Staff were asked for feedback in a variety of ways, management held regular team meetings in order to review peoples care needs and gather feedback. Staff received annual appraisals as well as being able to share their thoughts and ideas for improvement during one-to-one support sessions.
Processes were in place to ensure people were listened to and involved. This included regular reviews, meetings and questionnaires sent out. Any issues arising from these were addressed by the management team.
Equity in access
People had equity in access. People made positive comments about the accessibility of the accommodation and service they receive. People were able to make very favourable comparisons with other services they had experienced and said Elpha Lodge was more attuned to their individual requirements, age and lifestyle. People were able to continue to celebrate the religion of their choice. One relative said “The Priest comes in to give them holy communion.”
Staff told us people were able to access care and support to enhance their wellbeing. Staff said people were the decision-makers about their care and flexible daily routines. Staff commented on the good range of mobility equipment available in the home for people to use.
External professionals did not raise any concerns about equity in access for people who lived at the service.
Processes were in place to ensure people had equal access to care and support. Staff received equality and diversity training to support this. Policies and procedures were in place to support staff.
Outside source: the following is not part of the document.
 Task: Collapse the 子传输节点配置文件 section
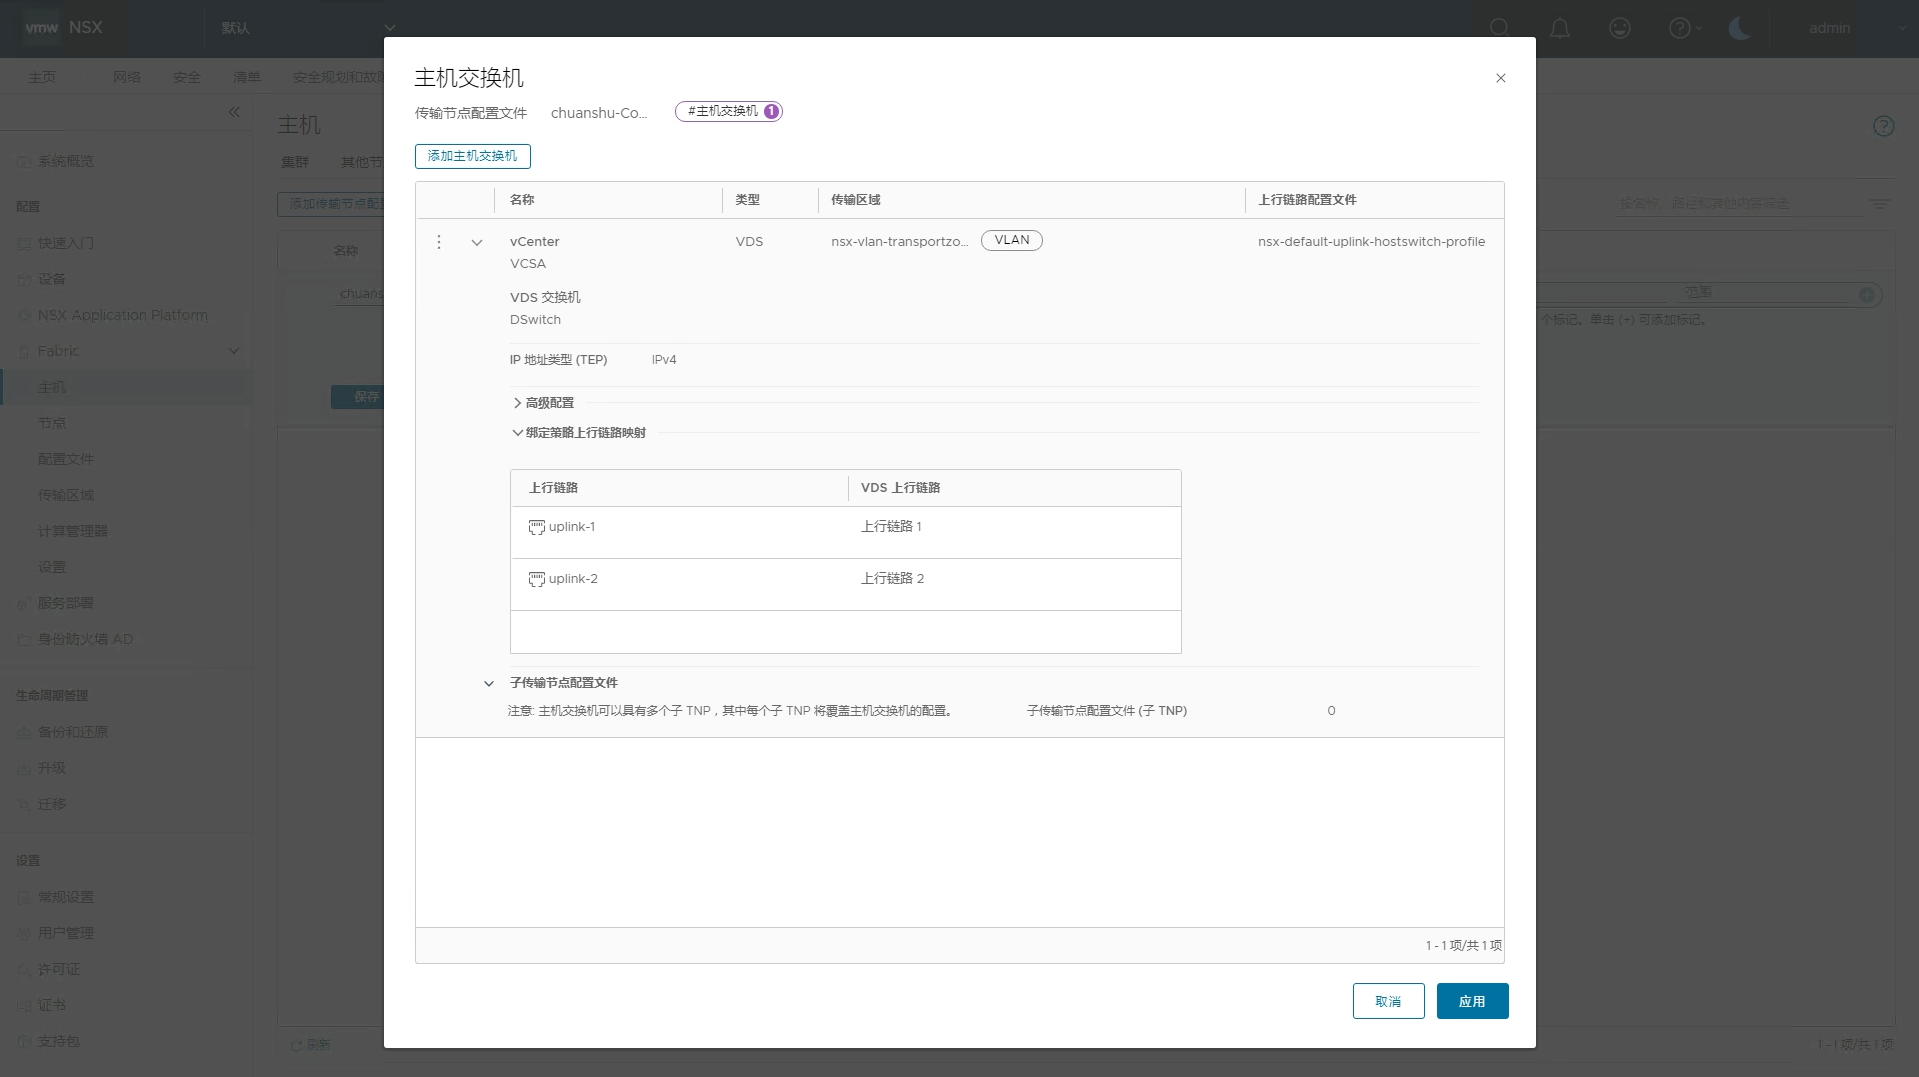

Equity in experiences and outcomes
People were treated fairly and had not experienced any discrimination. Relatives could discuss any issues with staff relating to care being delivered, particularly if they thought care could be better provided in a different way.
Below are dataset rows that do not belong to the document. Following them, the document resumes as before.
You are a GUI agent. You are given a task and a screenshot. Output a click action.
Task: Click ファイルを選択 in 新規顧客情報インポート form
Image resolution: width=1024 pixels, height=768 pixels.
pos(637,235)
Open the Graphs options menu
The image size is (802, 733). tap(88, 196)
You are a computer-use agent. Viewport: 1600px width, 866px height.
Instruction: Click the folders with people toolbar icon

Staff told us that people who were at risk of inequalities in care were identified and they ensured appropriate support was in place for them. Where people were not always able to freely express their views, staff would make changes in response to their reactions. For example, where people had little or no verbal communication, staff adapted their communication approach and style in line with individual needs.
Processes were in place to ensure there was equity in experiences and outcomes. Staff consistently reviewed people’s needs to promote positive experiences and outcomes.
Planning for the future
People were able to plan for the future. This included documenting how they should be cared for at the end of their life or if they should loose capacity to make decisions for themselves. One relative said, “When my [relative] still had capacity, we planned everything for her decline in health and it is all written down and known to the care home.”
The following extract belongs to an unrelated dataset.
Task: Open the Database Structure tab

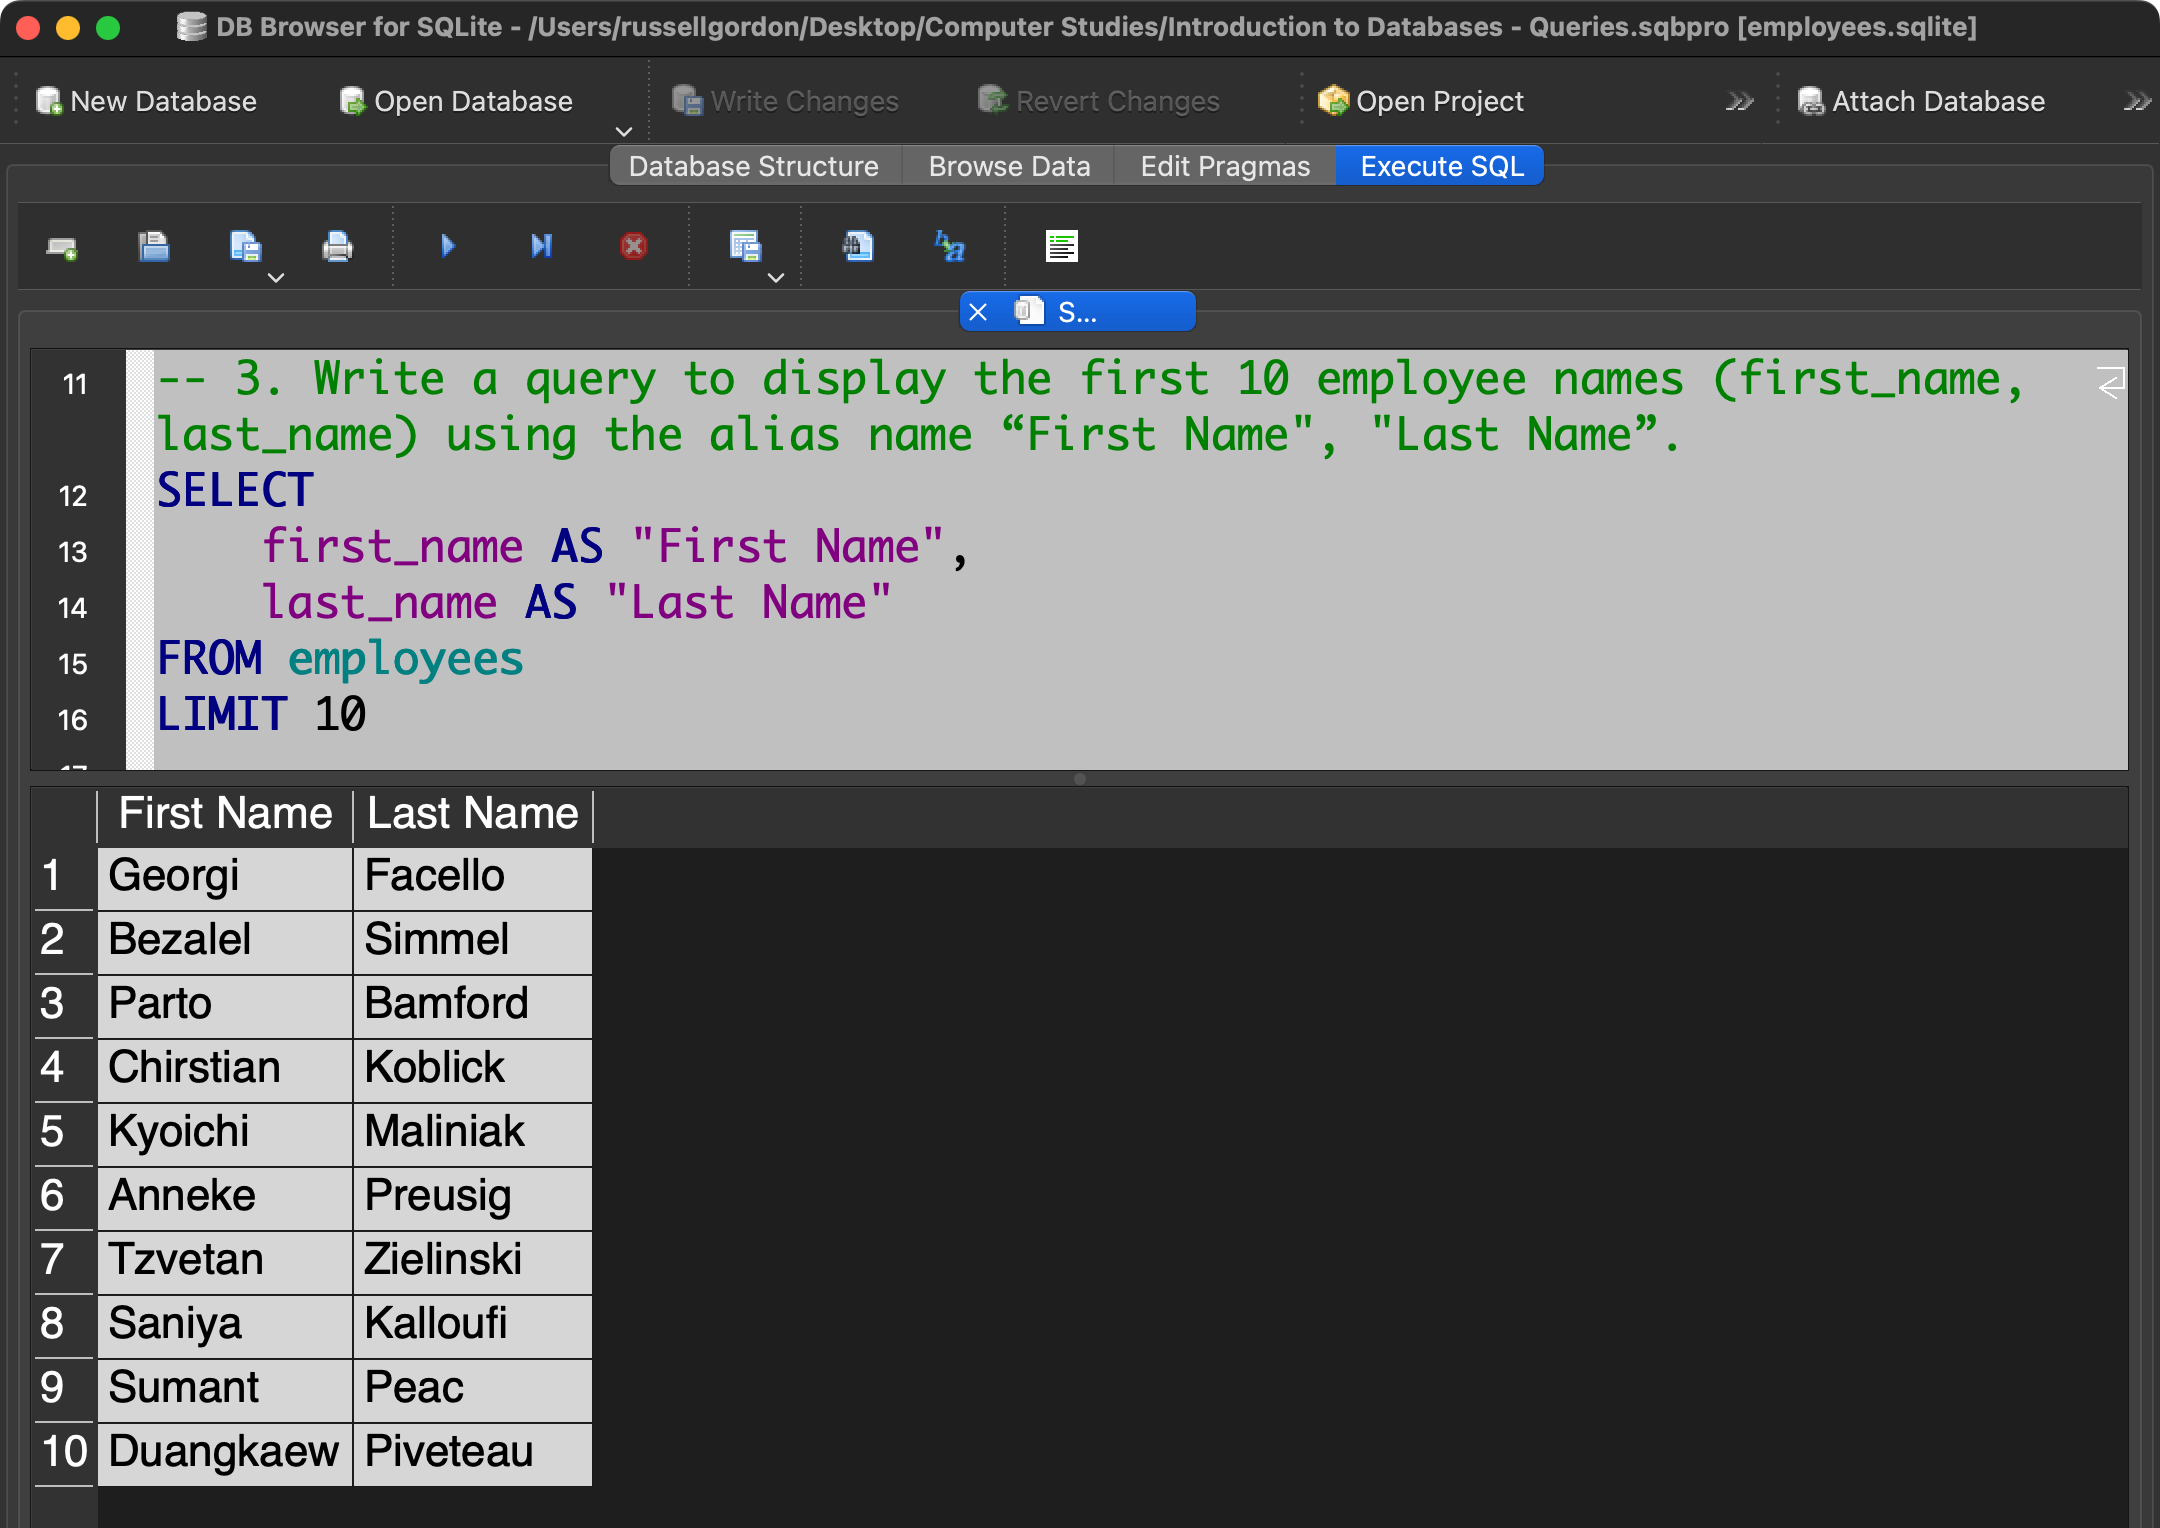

The registered manager and staff confirmed no person was receiving end of life care. Staff had completed end of life awareness training to support them if the need came to care for those at the end stages of their lives.
Processes were in place to plan for the future. End of life care plans were in place for those people who wished to have one and where this was not the case, this was revisited regularly. Where appropriate, 'Do Not Attempt Cardiopulmonary Resuscitation DNACPR were in place. A DNACPR is a decision made when it is not in a person's best interest to resuscitate them if their heart should stop beating suddenly and is signed off by a suitably qualified healthcare professional. Some people had emergency health care plans in place to avoid going to hospital in certain circumstances.